On attachait au premier une croix de Malte à la boutonnière, on affublait le second de la casaque de buffle, on dotait le troisième d’un petit collet.

Quant aux filles, on ne s’en occupait même pas ; elles épousaient qui elles voulaient lorsqu’elles étaient jolies, qui elles pouvaient lorsqu’elles étaient laides. Pour celles qui n’épousaient ni qui elles voulaient ni qui elles pouvaient, restait le couvent, ce grand cimetière des cœurs.

Or, quoique les trois quarts des mariages fussent des mariages de convenance, et se contractassent entre gens qui se connaissaient à peine, le mari était presque toujours sûr que son premier enfant mâle était de lui.

Ce premier enfant mâle, c’est-à-dire ce fils héritier de son nom, de son titre et de sa fortune, une fois fait par lui, que lui importait qui faisait M. le chevalier, M. le mousquetaire ou M. l’abbé ? La chose, par ma foi ! lui était bien égale ; souvent même il ne s’en enquérait pas. Voyez plutôt l’anecdote de Saint-Simon et de M. de Mortemart.

De nos jours, c’est bien différent, peste !

La loi a aboli le droit d’aînesse ; le code proscrit les majorats, les substitutions, les fidéicommis.

Le partage de la fortune est égal entre les enfants ; il n’y a même plus d’exception pour les filles : les filles, comme les garçons, ont droit à l’héritage paternel.

Or, du moment où le quem nuptiæ demonstrant sait que les enfants nés pendant le mariage partageront sa fortune en portions égales, il tient à ce que ces enfants soient de lui ; car l’enfant qui, n’étant point de lui, partage comme ceux qui sont de lui, est tout simplement un voleur.

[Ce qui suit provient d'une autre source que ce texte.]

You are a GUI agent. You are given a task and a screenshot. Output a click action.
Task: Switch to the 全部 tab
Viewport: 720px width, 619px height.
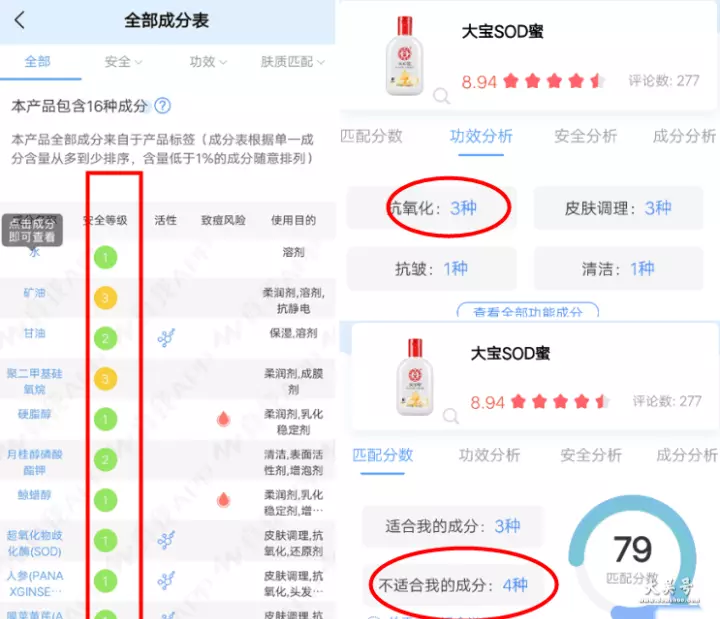click(38, 62)
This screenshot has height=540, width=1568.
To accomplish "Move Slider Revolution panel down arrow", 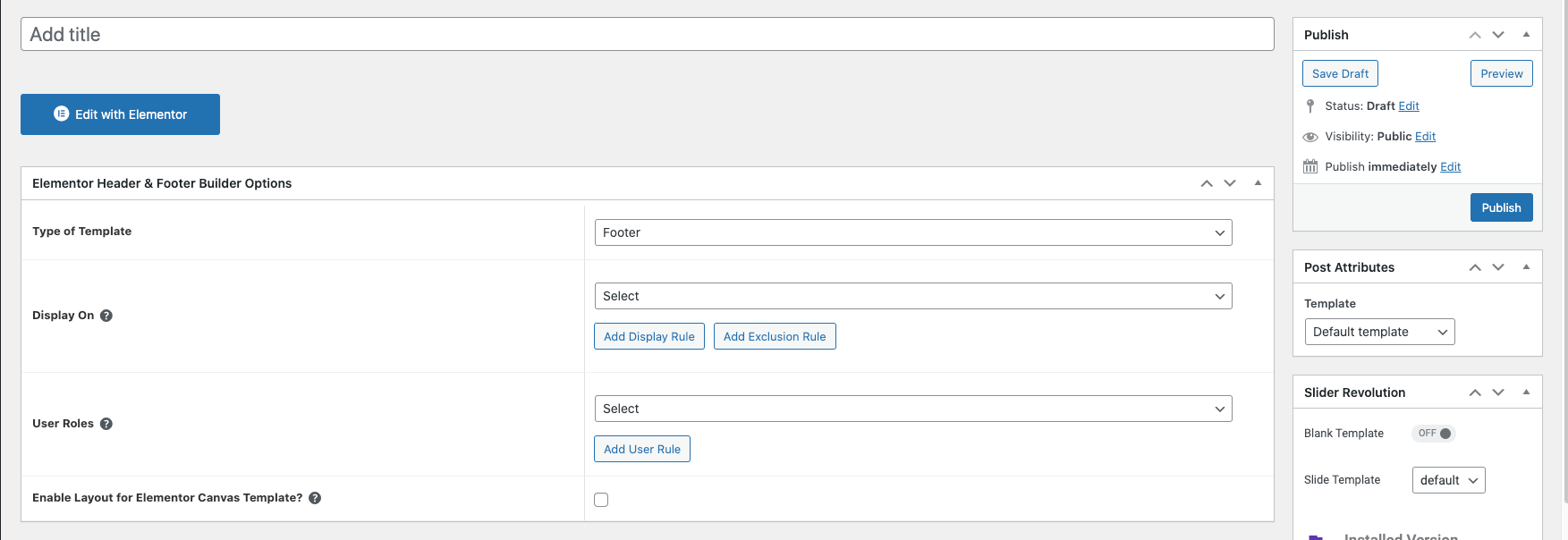I will (x=1498, y=392).
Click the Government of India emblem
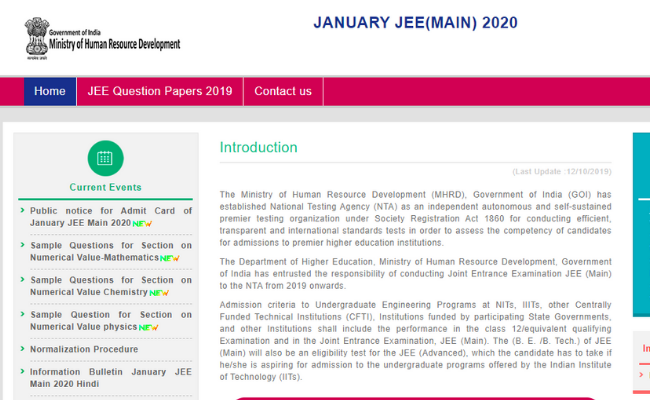The image size is (650, 400). [x=35, y=38]
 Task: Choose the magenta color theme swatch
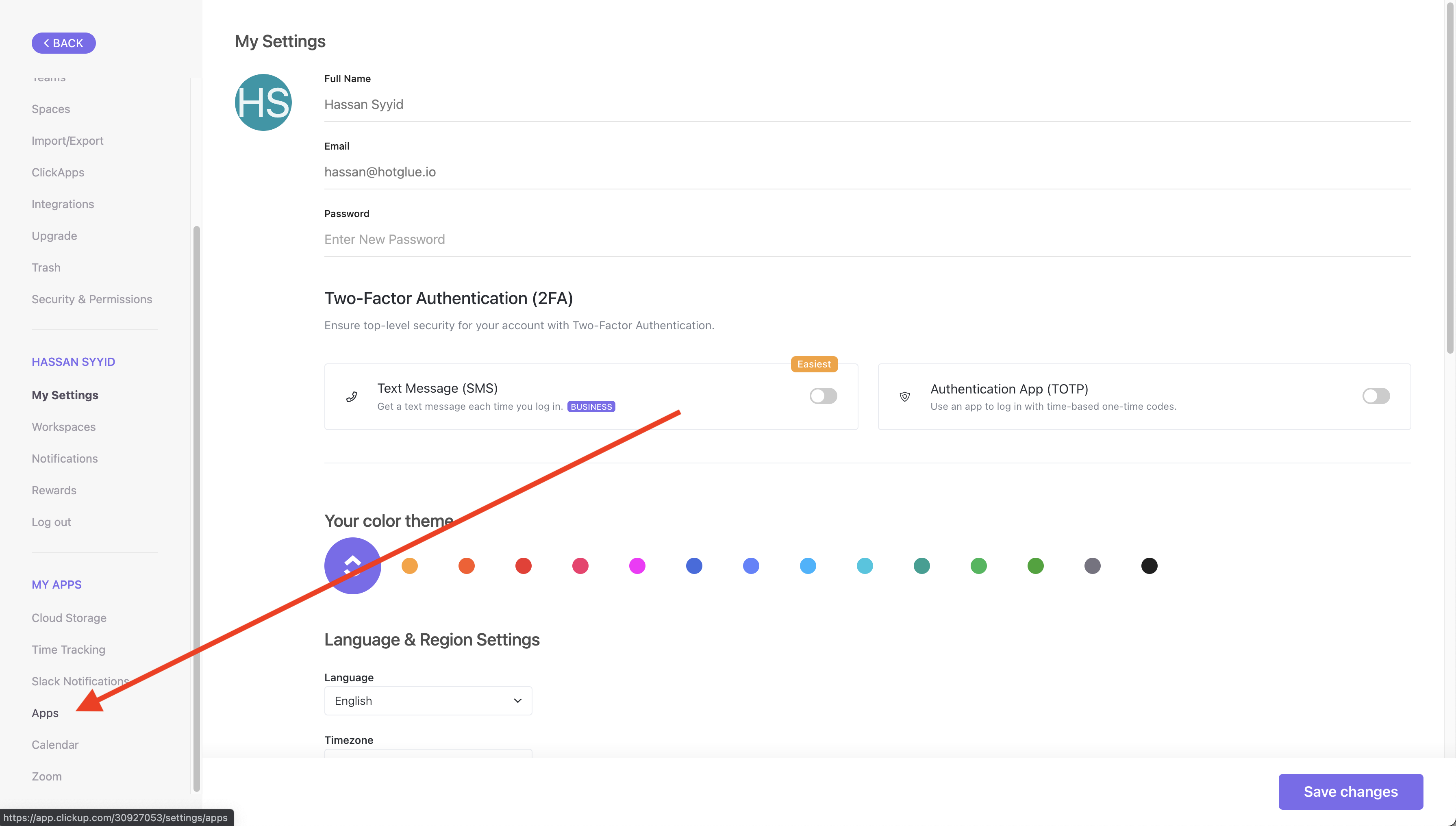pyautogui.click(x=637, y=565)
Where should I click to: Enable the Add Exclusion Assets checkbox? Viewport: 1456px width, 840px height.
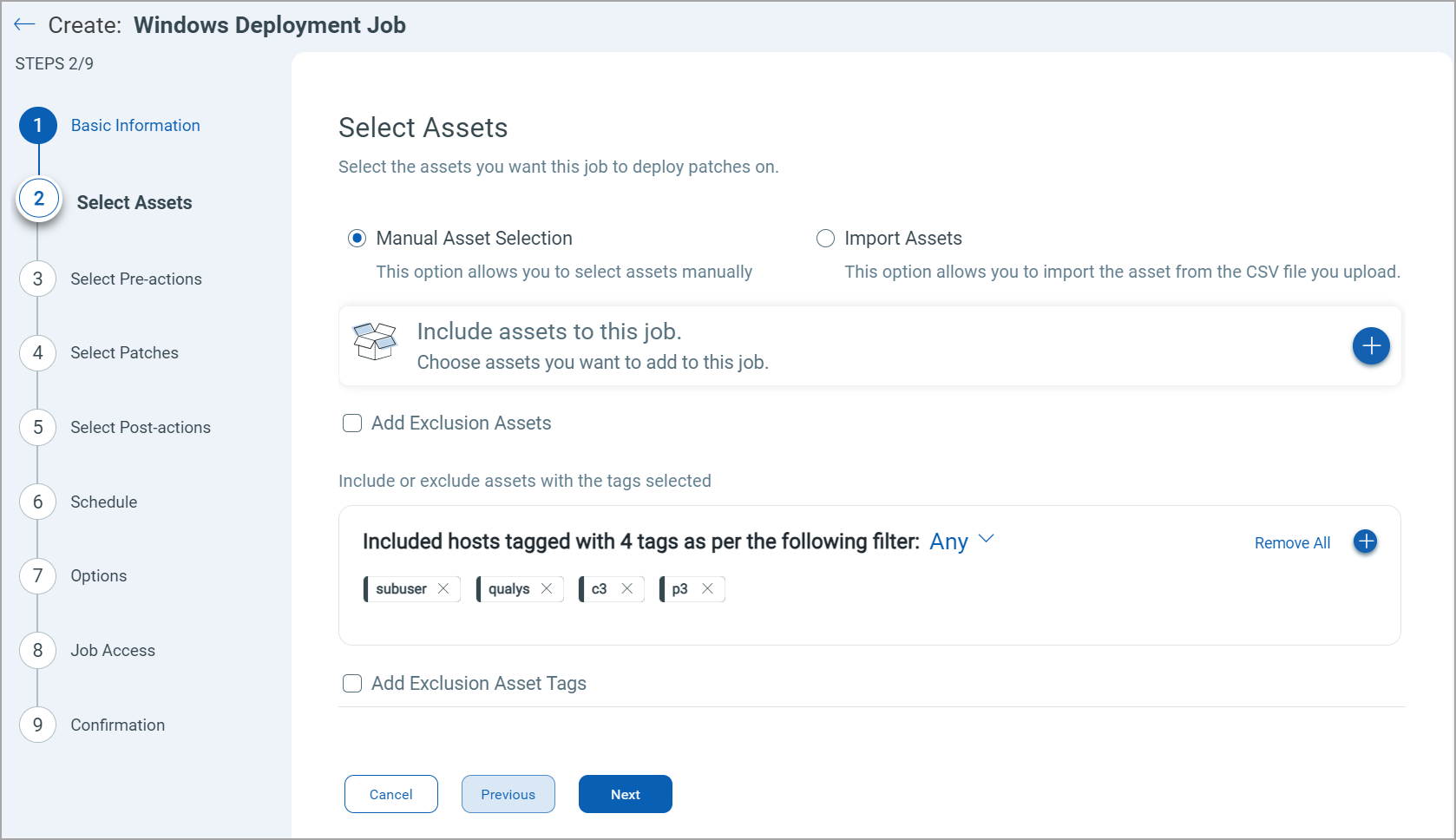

Voilà pourquoi l’adultère est un crime au xixe siècle, et pourquoi le cocuage était une plaisanterie au xviie. Maintenant, d’où vient que l’on ne crie pas à l’immoralité devant Angélique qui trahit Georges Dandin, devant Valère qui vole son papa, devant don Juan qui trompe à la fois Charlotte, Mathurine et doña Elvire ?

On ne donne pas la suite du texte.